§ Written task a
Copy the blog post word for word, beginning at the words "In 12 hours'" and stopping after "one PARLIAMENTARIAN's seat.".

[Excerpted passage — start]

My Anthem

Tuesday, April 07, 2009

In 12 hours' time, D-ecisions in 3 epic battles...

will be known. And changed and changing circumstances -- epitomised especialy by Najib Razak's ascension to the UMNO throne, and by default in more ways than wan, also becoming Malaysia's sixth Prime Minister, followed in swift and unbecoming fashion the release of 13 ISA detainees and return of the lamb Dr Mahathir Mohamad, to the UMNO shepherd's arms in hasty embrace! -- it's now on the shoulders of the electors who determine two state constituencies' WAKIL RAKYAT, and one PARLIAMENTARIAN's seat.

In gist, the VIPs are now casting their "V"otes, and YL aka Desi, prays the process of "CHANGE" epitomised (Yeah, somhow I like such BIG words this morn/moUrn!) by March 8,2008 will continue. I will buy endless rounds of tehtarik if you join the celebs at Temiang Korner in Furong where I'll be wit' a band of diehard supporters ( fow whom I will not for the life of my penyokong tell, but my belle rings for PR of which I can claim some expertiseeh?:)

BUKIT GANTANG (P59):

55,562 VOTERS:

Desi's prediction:

Datuk Seri Mohamad Nizar Jamaluddin (PAS) wins by about 5,000-vote majority.

[Excerpted passage — finish]
[Exercise materials — start]

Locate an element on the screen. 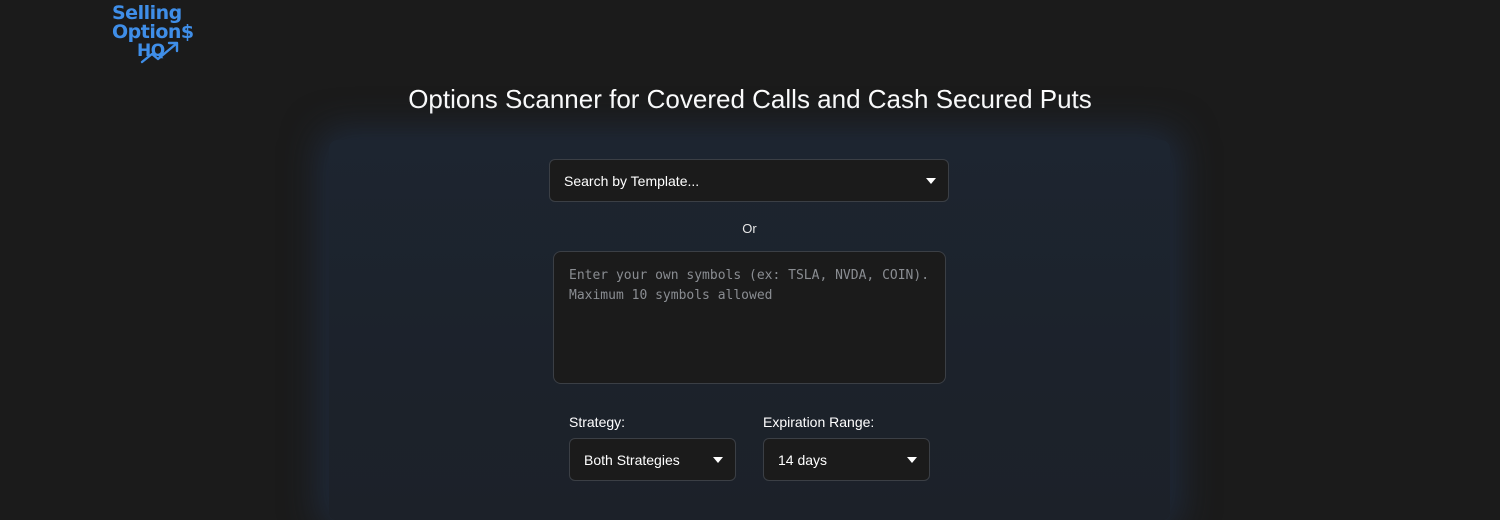 The height and width of the screenshot is (520, 1500). brand-logo: Selling Option$ HQ is located at coordinates (157, 33).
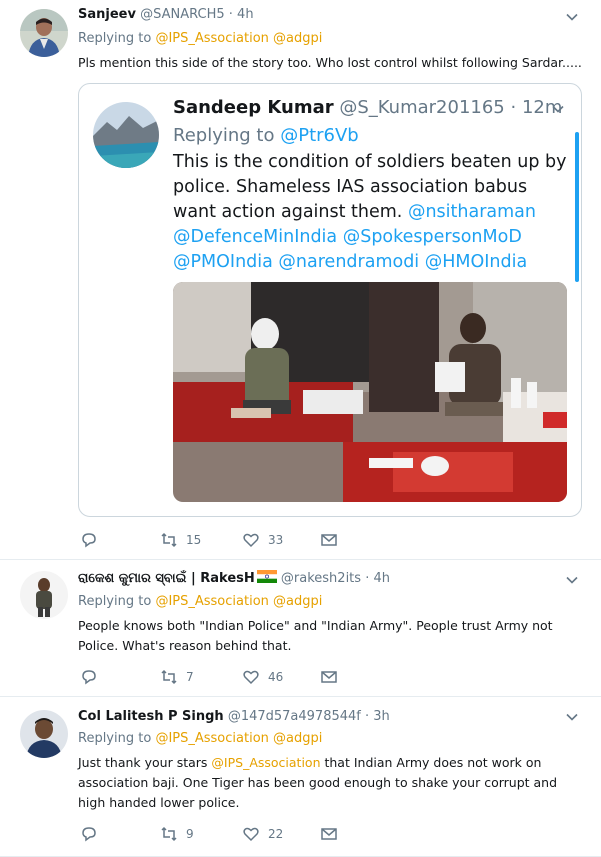 The width and height of the screenshot is (601, 857). What do you see at coordinates (422, 108) in the screenshot?
I see `quoted-user-handle: @S_Kumar201165` at bounding box center [422, 108].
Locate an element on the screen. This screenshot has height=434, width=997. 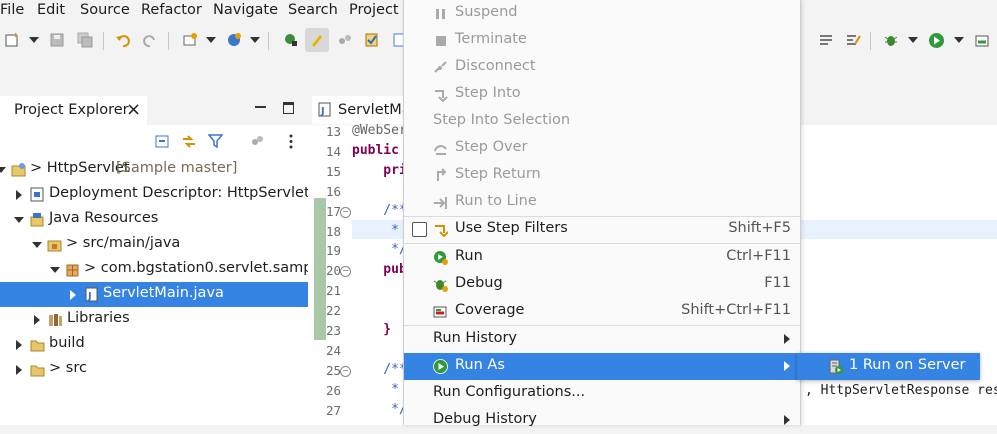
run-dropdown-icon is located at coordinates (959, 40).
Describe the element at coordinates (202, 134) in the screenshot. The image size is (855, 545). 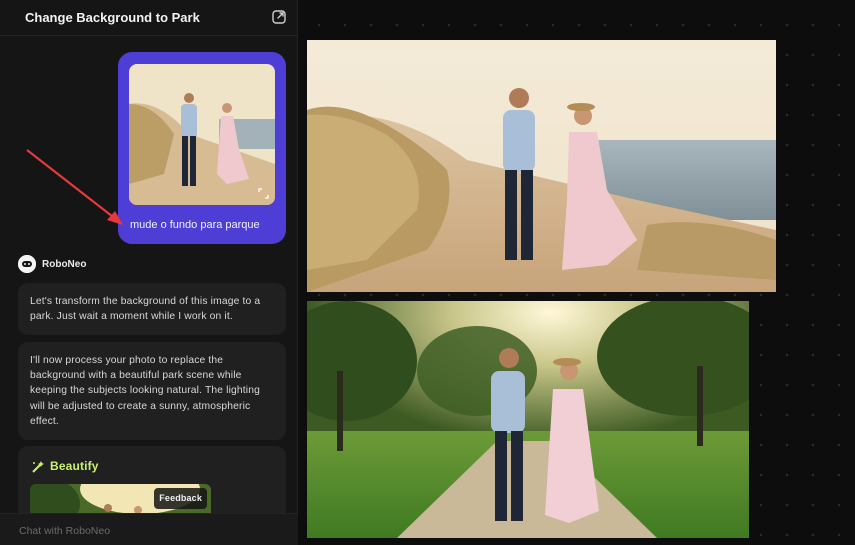
I see `uploaded-image-thumbnail` at that location.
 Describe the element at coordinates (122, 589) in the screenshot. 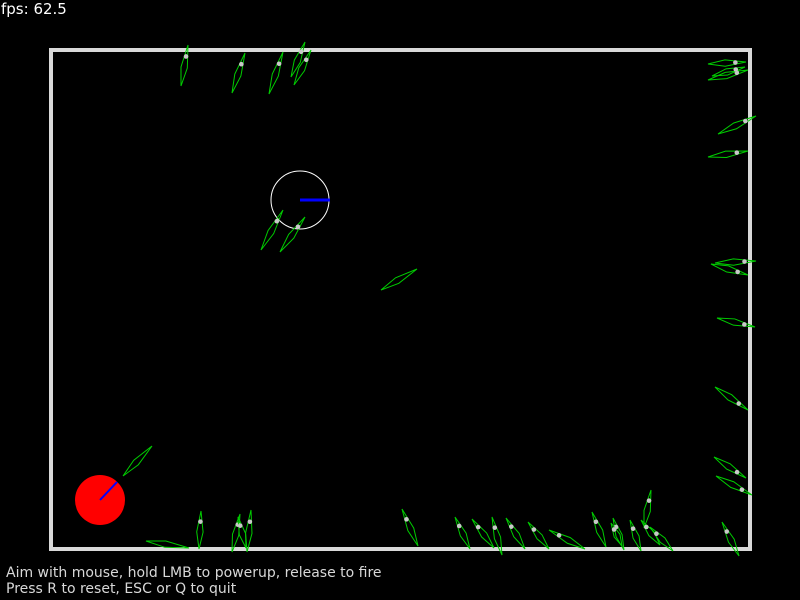

I see `instruction-line-controls: Press R to reset, ESC or Q to quit` at that location.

[Exercise materials — finish]

§ Written task b
Swap "screenshot" for "screen capture" in the rows, beginning at the line that has "Describe the element at coordinates (202, 134)" and continuing through the last of the rows, with nothing else changed. Give only those lines, and leave out the pictures.

§ Response area a
In 12 hours' time, D-ecisions in 3 epic battles...

will be known. And changed and changing circumstances -- epitomised especialy by Najib Razak's ascension to the UMNO throne, and by default in more ways than wan, also becoming Malaysia's sixth Prime Minister, followed in swift and unbecoming fashion the release of 13 ISA detainees and return of the lamb Dr Mahathir Mohamad, to the UMNO shepherd's arms in hasty embrace! -- it's now on the shoulders of the electors who determine two state constituencies' WAKIL RAKYAT, and one PARLIAMENTARIAN's seat.

§ Response area b
Describe the element at coordinates (202, 134) in the screen capture. The image size is (855, 545). 
I see `uploaded-image-thumbnail` at that location.
 Describe the element at coordinates (122, 589) in the screen capture. 

I see `instruction-line-controls: Press R to reset, ESC or Q to quit` at that location.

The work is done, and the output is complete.